### Exercise prompt:
How do the lines below between the ones holding "Given: Open the Billing tab" and "1339x648 pixels.", inclusive, read? Give them again exactly, with no other lines.

### Provided entries:

┌──

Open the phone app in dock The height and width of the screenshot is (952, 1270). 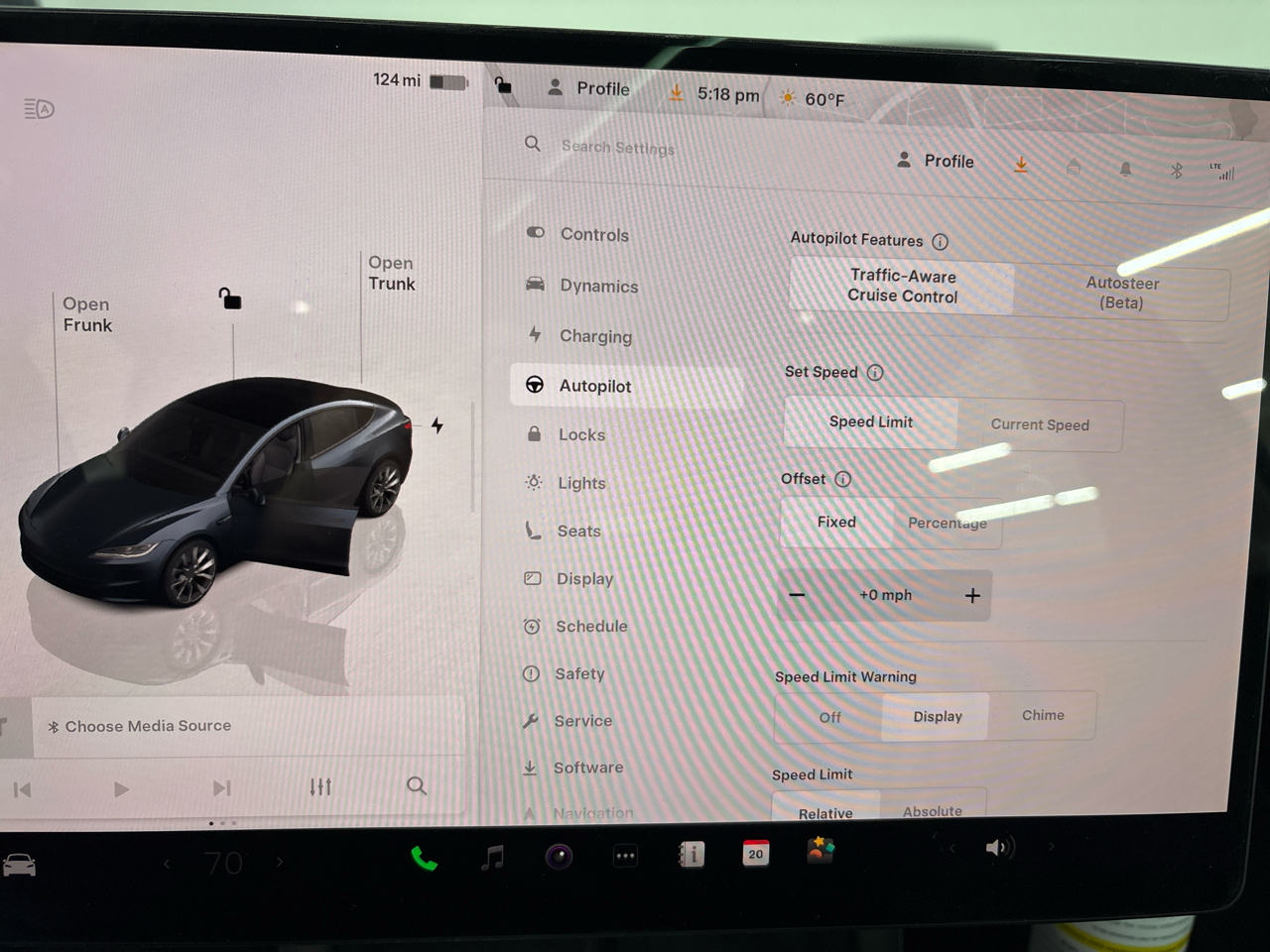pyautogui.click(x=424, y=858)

└──
┌──

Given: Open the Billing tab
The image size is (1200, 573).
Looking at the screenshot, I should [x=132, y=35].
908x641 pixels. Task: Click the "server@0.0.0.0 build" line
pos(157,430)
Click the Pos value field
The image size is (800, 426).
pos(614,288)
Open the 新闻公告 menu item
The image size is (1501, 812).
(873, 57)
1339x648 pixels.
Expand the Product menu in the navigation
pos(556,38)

└──
┌──

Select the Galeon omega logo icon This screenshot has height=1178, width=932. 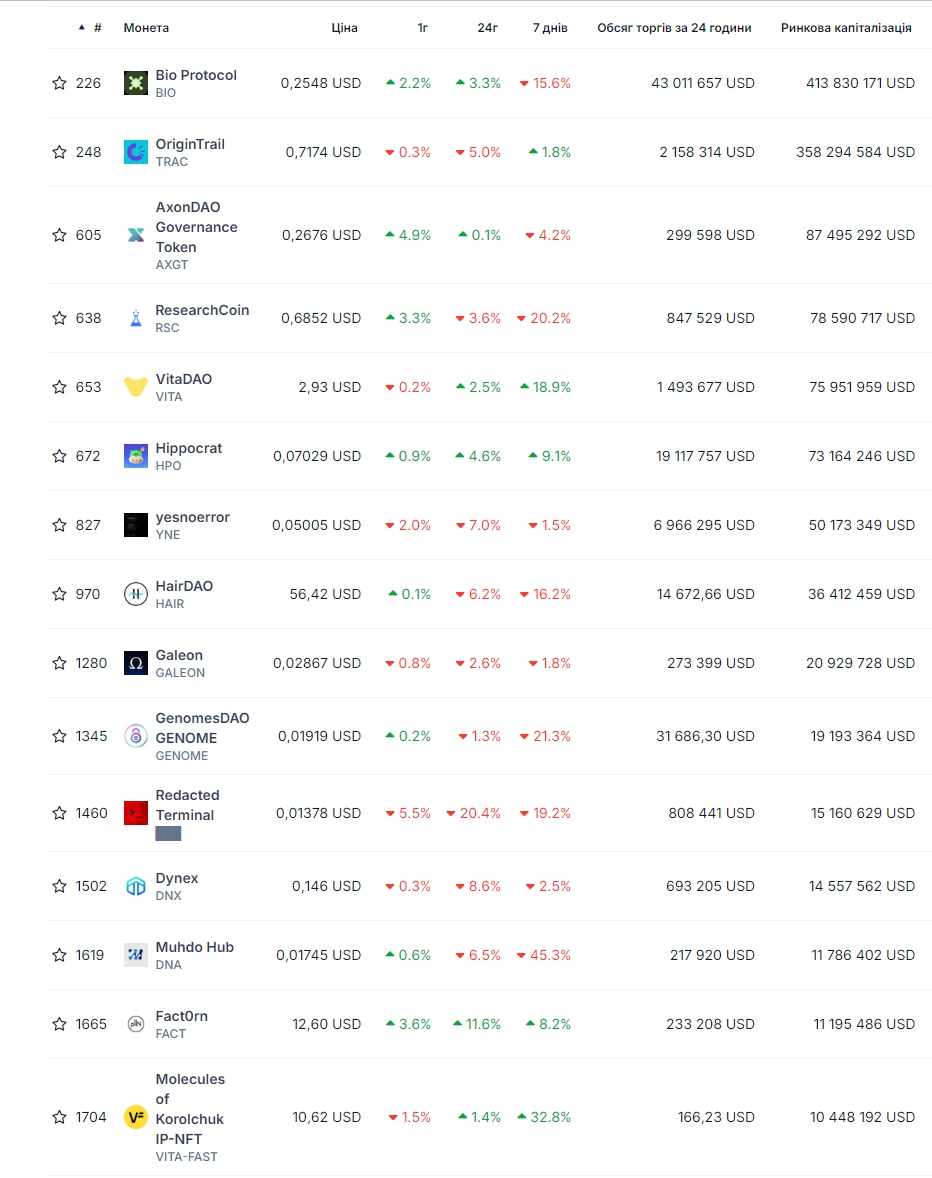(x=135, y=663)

└──

### Solution to this problem:
Given: Open the Billing tab
The image size is (1200, 573).
Looking at the screenshot, I should [x=132, y=35].
908x641 pixels. Task: Click the "server@0.0.0.0 build" line
pos(157,430)
Click the Pos value field
The image size is (800, 426).
pos(614,288)
Open the 新闻公告 menu item
The image size is (1501, 812).
(873, 57)
1339x648 pixels.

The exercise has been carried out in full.